Each line from the one containing "Task: Click the zoom in plus button" through the last line of the records is to be repeated exactly, with all pictures left out.

[Opening Dataset entries section]

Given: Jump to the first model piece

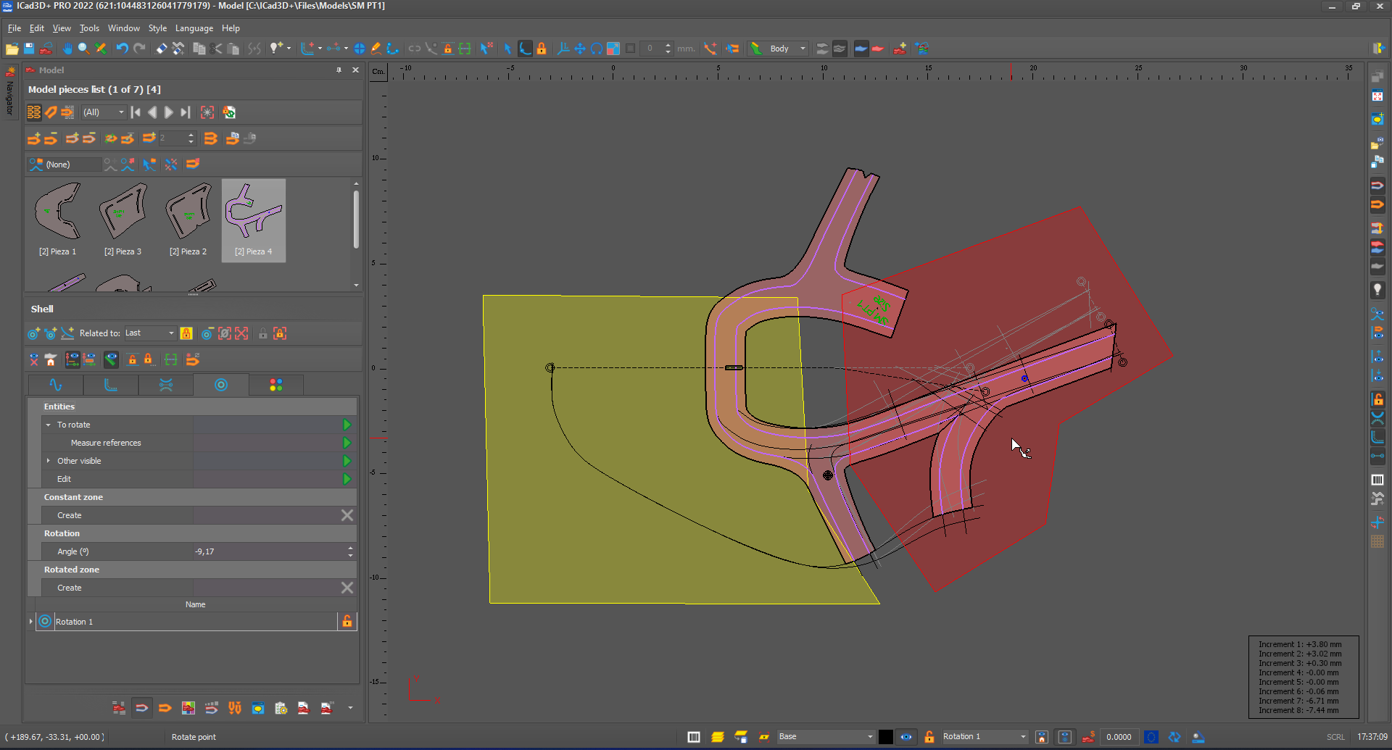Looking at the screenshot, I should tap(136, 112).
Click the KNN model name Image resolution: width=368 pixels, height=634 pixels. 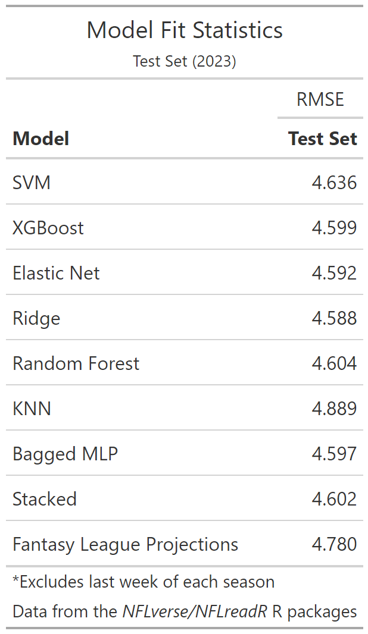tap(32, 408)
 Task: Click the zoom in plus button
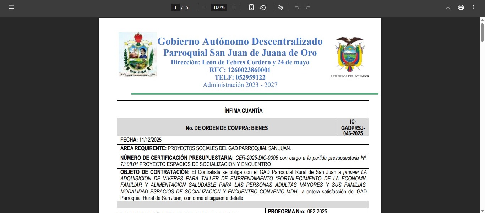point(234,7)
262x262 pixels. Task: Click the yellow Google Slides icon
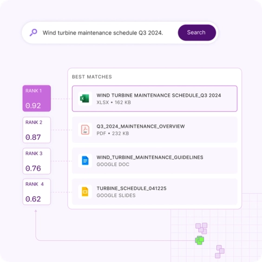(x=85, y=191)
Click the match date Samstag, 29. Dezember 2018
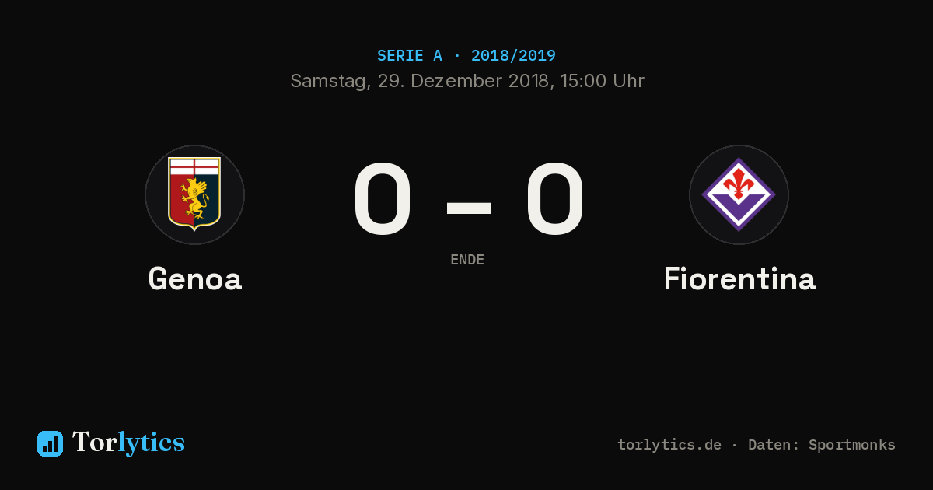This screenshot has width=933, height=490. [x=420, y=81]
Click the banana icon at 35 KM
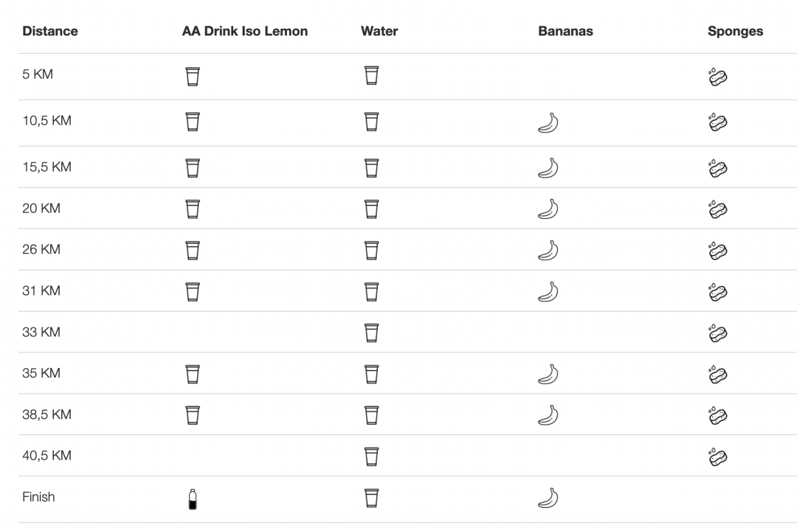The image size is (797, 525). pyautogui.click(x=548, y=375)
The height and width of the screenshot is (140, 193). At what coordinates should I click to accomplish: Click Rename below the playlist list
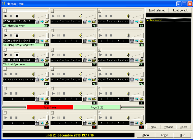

[Closing Dataset entries section]

• _Response_
 Task: Click the zoom in plus button
point(234,7)
262x262 pixels. Task: Click the yellow Google Slides icon
(x=85, y=191)
Click the match date Samstag, 29. Dezember 2018
This screenshot has width=933, height=490. [x=420, y=81]
Click the banana icon at 35 KM
The image size is (797, 525). pyautogui.click(x=548, y=375)
The height and width of the screenshot is (140, 193). At what coordinates should I click to accomplish: Click Rename below the playlist list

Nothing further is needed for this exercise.